╭─ Data for analysis
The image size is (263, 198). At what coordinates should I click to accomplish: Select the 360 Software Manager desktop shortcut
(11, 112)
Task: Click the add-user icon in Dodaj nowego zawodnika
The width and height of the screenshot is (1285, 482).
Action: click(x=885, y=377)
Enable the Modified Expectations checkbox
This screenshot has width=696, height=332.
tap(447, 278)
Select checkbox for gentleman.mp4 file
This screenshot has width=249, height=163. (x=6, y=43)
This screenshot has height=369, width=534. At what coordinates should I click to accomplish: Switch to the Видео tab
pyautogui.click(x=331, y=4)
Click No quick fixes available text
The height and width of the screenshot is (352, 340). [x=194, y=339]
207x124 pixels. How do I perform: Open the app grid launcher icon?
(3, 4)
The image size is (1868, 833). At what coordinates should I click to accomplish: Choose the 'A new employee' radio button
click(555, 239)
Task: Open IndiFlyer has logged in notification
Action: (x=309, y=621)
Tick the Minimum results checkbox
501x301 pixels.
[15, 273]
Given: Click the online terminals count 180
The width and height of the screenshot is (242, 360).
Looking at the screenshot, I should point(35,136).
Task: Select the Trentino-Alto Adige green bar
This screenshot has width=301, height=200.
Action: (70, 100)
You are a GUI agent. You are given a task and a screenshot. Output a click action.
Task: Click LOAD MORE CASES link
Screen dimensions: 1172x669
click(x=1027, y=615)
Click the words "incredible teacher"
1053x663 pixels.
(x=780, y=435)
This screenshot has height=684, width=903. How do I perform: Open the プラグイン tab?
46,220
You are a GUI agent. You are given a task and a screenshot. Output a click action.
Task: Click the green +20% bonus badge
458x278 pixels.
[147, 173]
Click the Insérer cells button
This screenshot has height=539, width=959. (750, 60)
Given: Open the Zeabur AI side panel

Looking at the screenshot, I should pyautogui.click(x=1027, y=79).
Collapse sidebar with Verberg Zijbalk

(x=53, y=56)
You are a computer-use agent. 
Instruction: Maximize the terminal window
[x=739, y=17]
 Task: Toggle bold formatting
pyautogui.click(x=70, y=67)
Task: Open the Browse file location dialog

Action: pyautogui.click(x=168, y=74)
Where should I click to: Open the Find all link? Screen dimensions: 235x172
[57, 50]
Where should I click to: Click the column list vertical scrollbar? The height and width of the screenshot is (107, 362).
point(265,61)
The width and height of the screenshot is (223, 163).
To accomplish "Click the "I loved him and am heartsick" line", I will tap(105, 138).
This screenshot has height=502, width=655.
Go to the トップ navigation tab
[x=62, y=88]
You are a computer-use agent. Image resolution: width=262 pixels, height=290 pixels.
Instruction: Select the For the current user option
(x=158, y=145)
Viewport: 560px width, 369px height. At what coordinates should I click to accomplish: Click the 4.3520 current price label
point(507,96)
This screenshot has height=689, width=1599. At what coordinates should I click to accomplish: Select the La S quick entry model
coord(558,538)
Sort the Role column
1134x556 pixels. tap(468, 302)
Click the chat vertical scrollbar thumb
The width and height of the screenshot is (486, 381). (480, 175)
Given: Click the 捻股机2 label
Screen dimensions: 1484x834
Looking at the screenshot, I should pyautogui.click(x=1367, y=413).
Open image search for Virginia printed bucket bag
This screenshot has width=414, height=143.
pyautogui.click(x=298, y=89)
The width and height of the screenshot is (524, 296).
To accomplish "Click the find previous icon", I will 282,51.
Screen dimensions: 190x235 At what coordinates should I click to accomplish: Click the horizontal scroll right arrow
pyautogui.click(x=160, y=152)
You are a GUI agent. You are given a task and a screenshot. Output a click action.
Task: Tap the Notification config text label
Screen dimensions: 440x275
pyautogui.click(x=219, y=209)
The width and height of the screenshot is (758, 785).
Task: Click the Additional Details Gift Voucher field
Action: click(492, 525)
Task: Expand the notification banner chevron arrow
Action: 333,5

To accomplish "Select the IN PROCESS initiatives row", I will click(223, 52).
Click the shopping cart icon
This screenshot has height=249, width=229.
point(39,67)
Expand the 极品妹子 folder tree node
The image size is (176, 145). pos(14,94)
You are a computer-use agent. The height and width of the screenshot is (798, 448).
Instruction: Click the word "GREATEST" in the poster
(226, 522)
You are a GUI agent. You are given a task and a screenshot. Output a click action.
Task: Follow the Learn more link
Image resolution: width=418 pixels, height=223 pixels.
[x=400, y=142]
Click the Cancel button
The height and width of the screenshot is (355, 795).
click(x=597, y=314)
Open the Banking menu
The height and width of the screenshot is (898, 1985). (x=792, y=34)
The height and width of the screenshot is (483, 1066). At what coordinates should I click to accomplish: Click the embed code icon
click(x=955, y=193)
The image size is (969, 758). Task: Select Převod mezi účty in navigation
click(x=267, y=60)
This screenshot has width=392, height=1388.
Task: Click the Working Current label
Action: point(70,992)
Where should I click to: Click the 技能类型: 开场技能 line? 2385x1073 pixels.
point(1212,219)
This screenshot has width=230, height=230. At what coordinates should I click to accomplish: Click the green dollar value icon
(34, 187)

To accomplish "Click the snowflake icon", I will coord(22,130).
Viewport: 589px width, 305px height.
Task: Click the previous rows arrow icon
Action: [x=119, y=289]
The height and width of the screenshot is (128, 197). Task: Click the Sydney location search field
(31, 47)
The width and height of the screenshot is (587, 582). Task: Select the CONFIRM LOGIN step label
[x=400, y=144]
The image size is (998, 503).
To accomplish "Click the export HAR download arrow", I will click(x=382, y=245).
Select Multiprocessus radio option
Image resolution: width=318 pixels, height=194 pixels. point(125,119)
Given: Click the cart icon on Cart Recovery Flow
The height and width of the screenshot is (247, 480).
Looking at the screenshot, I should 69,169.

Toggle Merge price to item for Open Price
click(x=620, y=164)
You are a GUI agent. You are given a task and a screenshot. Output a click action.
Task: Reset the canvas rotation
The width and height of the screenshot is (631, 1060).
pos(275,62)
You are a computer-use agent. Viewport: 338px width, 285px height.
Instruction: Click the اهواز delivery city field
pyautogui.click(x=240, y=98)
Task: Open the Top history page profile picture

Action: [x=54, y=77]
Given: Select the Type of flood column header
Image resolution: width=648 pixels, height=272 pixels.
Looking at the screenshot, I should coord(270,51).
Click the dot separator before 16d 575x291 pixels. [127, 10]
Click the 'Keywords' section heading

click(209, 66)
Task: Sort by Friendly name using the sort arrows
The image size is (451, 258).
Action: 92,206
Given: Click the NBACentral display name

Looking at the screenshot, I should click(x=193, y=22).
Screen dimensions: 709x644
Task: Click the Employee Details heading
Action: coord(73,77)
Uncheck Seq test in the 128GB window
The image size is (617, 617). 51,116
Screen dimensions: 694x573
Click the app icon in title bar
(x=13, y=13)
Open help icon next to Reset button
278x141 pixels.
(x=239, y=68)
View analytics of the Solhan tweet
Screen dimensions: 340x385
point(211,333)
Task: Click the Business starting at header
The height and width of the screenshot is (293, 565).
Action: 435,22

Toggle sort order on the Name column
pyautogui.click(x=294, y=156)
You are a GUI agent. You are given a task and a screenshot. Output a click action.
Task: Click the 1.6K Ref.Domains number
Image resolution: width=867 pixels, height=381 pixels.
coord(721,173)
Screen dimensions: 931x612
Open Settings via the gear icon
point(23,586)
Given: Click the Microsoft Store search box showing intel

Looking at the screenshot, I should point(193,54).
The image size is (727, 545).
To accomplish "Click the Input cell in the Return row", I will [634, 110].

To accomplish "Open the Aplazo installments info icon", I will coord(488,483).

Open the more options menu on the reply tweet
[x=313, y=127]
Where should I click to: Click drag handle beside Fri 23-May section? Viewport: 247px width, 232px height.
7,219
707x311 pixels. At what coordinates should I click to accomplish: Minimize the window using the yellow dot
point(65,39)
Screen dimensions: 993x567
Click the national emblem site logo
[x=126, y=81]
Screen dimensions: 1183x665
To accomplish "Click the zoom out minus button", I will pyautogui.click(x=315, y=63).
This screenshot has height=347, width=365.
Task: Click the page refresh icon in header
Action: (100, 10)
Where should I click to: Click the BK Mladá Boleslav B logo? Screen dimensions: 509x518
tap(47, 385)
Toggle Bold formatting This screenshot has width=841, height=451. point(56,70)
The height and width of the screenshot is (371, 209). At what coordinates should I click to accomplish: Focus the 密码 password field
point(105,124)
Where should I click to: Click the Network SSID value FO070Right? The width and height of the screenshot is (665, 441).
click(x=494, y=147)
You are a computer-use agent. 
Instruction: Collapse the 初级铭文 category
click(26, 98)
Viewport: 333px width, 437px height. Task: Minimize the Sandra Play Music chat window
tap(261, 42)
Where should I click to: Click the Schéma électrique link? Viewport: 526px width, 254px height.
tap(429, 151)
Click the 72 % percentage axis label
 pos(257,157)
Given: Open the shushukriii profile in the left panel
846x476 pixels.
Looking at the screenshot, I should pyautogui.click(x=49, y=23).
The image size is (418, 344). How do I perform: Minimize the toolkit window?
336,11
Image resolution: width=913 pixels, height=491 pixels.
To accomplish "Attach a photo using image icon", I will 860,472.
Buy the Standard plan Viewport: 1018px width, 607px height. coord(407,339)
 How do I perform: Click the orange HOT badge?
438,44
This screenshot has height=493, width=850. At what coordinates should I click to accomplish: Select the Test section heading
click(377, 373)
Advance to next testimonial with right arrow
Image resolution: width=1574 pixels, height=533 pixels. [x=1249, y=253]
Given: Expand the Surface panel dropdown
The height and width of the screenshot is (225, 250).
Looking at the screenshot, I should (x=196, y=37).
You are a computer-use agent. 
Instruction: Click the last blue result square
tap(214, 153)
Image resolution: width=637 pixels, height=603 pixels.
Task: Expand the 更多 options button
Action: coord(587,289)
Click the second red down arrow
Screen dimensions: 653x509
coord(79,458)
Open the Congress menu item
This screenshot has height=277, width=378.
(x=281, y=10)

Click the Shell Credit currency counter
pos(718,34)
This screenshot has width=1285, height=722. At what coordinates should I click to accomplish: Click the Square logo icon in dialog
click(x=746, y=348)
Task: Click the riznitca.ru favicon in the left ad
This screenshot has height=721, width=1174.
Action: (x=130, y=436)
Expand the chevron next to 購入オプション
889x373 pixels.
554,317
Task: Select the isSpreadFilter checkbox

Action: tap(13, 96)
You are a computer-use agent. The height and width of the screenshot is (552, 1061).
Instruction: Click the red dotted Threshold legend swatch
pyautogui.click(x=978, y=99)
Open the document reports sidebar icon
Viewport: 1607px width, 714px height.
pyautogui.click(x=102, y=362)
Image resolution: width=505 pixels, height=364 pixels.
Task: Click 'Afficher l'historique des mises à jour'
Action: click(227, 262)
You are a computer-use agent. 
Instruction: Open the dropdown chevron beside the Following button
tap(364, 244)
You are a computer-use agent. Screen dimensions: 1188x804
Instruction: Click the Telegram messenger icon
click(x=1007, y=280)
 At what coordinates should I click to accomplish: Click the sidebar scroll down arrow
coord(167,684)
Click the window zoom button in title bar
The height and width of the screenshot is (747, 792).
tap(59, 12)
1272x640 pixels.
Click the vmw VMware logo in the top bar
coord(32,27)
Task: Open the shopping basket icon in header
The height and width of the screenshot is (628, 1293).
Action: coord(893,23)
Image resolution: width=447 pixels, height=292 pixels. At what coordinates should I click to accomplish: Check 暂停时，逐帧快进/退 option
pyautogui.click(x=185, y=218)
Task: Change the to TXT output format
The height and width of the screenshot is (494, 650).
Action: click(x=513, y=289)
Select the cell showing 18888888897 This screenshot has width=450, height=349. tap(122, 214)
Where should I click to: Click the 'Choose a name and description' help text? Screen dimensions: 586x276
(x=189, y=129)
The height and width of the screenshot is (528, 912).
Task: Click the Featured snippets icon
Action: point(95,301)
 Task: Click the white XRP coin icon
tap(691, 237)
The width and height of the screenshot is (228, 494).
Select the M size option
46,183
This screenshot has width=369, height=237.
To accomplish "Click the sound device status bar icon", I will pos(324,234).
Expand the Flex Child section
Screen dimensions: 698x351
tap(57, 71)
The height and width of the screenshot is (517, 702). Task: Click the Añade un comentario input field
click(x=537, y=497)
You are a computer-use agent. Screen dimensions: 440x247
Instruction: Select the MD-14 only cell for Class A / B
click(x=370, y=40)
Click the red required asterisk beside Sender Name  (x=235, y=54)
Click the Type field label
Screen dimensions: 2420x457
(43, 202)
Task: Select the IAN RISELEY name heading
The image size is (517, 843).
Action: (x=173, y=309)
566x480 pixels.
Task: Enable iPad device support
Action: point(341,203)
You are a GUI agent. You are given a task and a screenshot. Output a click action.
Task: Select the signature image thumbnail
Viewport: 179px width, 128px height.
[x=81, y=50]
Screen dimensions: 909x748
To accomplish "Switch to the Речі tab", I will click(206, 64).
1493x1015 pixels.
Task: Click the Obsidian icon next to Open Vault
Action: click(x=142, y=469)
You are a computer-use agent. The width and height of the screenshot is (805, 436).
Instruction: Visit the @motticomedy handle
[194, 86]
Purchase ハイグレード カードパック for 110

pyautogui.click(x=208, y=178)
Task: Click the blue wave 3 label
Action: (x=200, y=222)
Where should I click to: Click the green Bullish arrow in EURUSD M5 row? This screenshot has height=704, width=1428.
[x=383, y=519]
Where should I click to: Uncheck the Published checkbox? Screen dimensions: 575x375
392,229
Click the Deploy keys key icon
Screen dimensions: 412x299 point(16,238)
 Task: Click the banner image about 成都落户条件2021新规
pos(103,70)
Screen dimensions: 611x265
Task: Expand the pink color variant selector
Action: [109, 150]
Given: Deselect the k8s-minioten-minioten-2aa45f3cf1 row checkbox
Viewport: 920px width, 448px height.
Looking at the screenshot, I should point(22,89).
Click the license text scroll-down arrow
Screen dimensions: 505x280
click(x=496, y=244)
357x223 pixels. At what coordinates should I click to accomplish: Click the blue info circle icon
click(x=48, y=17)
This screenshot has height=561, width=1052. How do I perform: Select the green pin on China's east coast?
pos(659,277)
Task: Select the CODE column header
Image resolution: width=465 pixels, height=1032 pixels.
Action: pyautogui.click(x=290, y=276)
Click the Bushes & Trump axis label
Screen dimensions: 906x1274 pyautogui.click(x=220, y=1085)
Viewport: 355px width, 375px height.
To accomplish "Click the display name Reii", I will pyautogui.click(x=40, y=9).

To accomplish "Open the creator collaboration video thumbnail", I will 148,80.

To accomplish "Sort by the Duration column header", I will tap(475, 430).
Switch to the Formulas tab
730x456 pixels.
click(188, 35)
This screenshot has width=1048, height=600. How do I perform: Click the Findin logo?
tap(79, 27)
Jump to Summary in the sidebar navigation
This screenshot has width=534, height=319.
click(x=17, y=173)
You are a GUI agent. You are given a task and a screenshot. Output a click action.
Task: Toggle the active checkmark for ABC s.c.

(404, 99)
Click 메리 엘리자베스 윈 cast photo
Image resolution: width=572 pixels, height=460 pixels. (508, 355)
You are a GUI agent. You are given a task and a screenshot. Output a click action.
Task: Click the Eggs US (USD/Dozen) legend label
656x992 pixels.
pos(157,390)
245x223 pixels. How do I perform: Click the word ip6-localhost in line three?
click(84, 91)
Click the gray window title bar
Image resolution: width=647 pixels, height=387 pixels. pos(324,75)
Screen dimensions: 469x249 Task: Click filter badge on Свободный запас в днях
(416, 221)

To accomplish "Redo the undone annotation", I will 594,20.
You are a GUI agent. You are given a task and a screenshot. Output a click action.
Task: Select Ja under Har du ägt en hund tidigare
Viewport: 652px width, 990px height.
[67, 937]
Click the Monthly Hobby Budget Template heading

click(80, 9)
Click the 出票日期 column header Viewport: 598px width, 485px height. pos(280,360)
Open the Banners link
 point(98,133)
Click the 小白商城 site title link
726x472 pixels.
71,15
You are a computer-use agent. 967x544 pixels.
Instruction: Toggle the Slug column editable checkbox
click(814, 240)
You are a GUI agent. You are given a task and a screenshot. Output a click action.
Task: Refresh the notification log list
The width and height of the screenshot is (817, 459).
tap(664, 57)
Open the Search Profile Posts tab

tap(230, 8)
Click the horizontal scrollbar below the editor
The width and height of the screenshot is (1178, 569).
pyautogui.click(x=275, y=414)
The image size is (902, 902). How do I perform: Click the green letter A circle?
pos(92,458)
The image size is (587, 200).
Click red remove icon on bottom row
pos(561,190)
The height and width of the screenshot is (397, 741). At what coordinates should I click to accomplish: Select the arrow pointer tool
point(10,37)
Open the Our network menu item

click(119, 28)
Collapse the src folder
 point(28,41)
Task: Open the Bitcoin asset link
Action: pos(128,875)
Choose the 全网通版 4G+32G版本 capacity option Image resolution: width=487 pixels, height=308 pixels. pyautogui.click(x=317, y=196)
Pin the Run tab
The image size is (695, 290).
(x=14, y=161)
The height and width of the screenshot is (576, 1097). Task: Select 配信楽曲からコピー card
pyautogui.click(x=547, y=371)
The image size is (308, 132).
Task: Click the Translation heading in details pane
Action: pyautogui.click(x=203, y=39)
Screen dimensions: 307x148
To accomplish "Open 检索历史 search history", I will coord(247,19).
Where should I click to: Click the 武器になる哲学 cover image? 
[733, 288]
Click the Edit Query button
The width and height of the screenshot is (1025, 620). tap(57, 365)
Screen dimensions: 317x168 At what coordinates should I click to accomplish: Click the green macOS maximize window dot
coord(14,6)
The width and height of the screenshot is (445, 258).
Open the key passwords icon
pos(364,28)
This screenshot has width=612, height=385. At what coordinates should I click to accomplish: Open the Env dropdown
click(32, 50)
╰─
#### Problem requirements
Copy each line of the listing above that includes the word "thumbnail".

#### Solution to this exercise
Task: Select the signature image thumbnail
To accomplish "Open the creator collaboration video thumbnail", I will 148,80.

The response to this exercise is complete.